There are, of course, two major differences:
  1. He was right.
  2. He wasn't a complete twat.
Seriously, if there is such a thing as The Almighty, why the fuck aren't these people under an iceberg, instead of Stead?
 
I've just realised that they'll probably have to state a reason for their return on the return paperwork. And they are going to have to actually state, in writing, something along the lines of:

Because no trafficked children were included.

If that's not a good reason to have a SWAT team hammering on someone's door, I don't know what is.
 
I've just realised that they'll probably have to state a reason for their return on the return paperwork. And they are going to have to actually state, in writing, something along the lines of:

Because no trafficked children were included.

If that's not a good reason to have a SWAT team hammering on someone's door, I don't know what is.
And perhaps giving an interview with a major national newspaper stating you never intended to pay is not such a good idea.

But they did buy the desk to get a trafficked kid, so they don't appear to be full of good ideas in any case.
 
Couple buys one of these desks to see which missing kid will be delivered instead, receive a desk, still believe it's true.
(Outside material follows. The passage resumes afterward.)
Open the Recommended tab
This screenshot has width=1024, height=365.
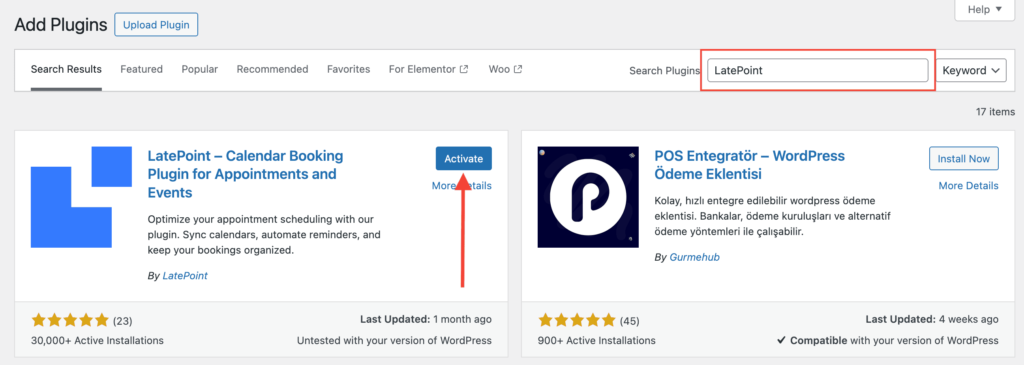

https://www.usatoday.com/story/ente...ona-couple-spread-instagram-rumors/5429146002

"Justin Thompson explained in the video that he ordered a $17,000 Wayfair desk to prove the human trafficking theory by revealing that the company is not actually delivering these high-priced products to buyers. The Thompsons said in the video that they will dispute the transaction with their credit card company and do not intend to pay $17,337.98 to Wayfair. "
Clueless. If the company is doing an 'alternative' trade, they probably require paedos to have a special account with them.
So, they probably checked that and had a laugh at people who were dumb enough to pay that for a desk.